Everbright Bank Failed to Pay CNY6.5 Bln Interbank Loan on Eve of June Cash Crunch
China Everbright Bank Co. (601818.SH) said that two of its branches failed to repay short term loans worth 6.5 billion yuan ($1.06 billion) due on June 5 to other financial institutions in China's interbank market, although the full amount was paid the following day.

June 5 marked the start of an interbank cash crunch that sent the interest rates banks charge each other for short term loans as high as 30% as banks suddenly became reluctant to lend. At the time, market chatter had it that some banks had defaulted on interbank loans, but no bank publicly acknowledged failing to pay its debts on time.

Everbright made the statement in its prospectus issued ahead of a public share offer and a planned listing on the Hong Kong stock exchange. It said that late in the afternoon on June 5, two of its branches "failed to receive from certain counterparties the expected proceeds from such inter-bank deposit commitments."

It did not name the counterparties but it suggested they might have been smaller financial institutions.

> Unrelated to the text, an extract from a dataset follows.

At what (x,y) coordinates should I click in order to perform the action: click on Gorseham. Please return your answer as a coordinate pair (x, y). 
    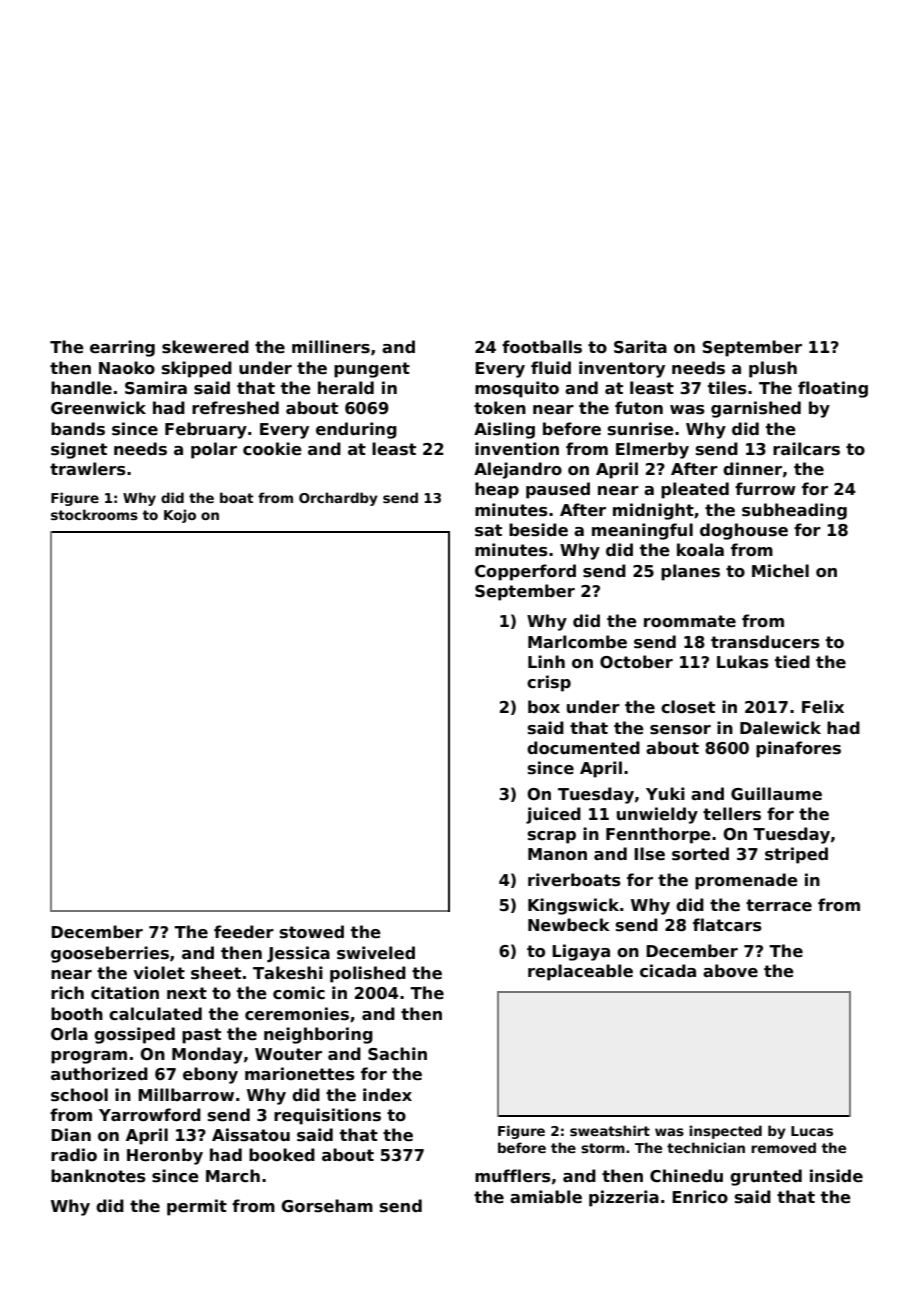
    Looking at the image, I should click on (327, 1206).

Here is news from Friday: China Everbright Bank Shares Fall on Trading Debut
Everbright Bank raised about $3 billion last week in an initial public offering — Hong Kong’s biggest of the year — after pricing its shares at 3.98 Hong Kong dollars, or 51 cents, apiece, near the lower end of their marketed range.

The stock opened at 3.95 Hong Kong dollars on Friday morning, and later in the morning traded as low as 3.78 Hong Kong dollars, a decline of 5 percent. The shares closed down 3 percent, at 3.87 Hong Kong dollars, compared with a 0.3 percent decrease in the benchmark Hang Seng Index.

Also, Everbright Bank slides in HK debut amid China cash crunch fears
China Everbright Bank Co Ltd fell in its Hong Kong debut on Friday, as renewed cash crunch fears about China's banking system exacerbated weak sentiment towards a mid-sized lender that has taken three attempts to come to market.

Everbright, which raised $3 billion in its IPO, is the latest in a raft of banks rushing to tap investors to meet more stringent capital rules, and which have seen profits shrink and unpaid debts climb amid slower economic growth.

While other China bank IPOs have also been lacklustre, Everbright's listing has been particularly unsung, with cornerstone investors accounting for about 60 percent of the offer - more than double the normal level - as underwriters sought to lock in as much institutional demand as possible.

Everbright, which is also listed in Shanghai, also had the misfortune to debut amid a spike in interbank rates. China's benchmark money market rate climbed to a six-month high on Friday despite attempts by the central bank to calm sentiment, showing signs of a scramble for cash reminiscent of a massive crunch that occurred in June.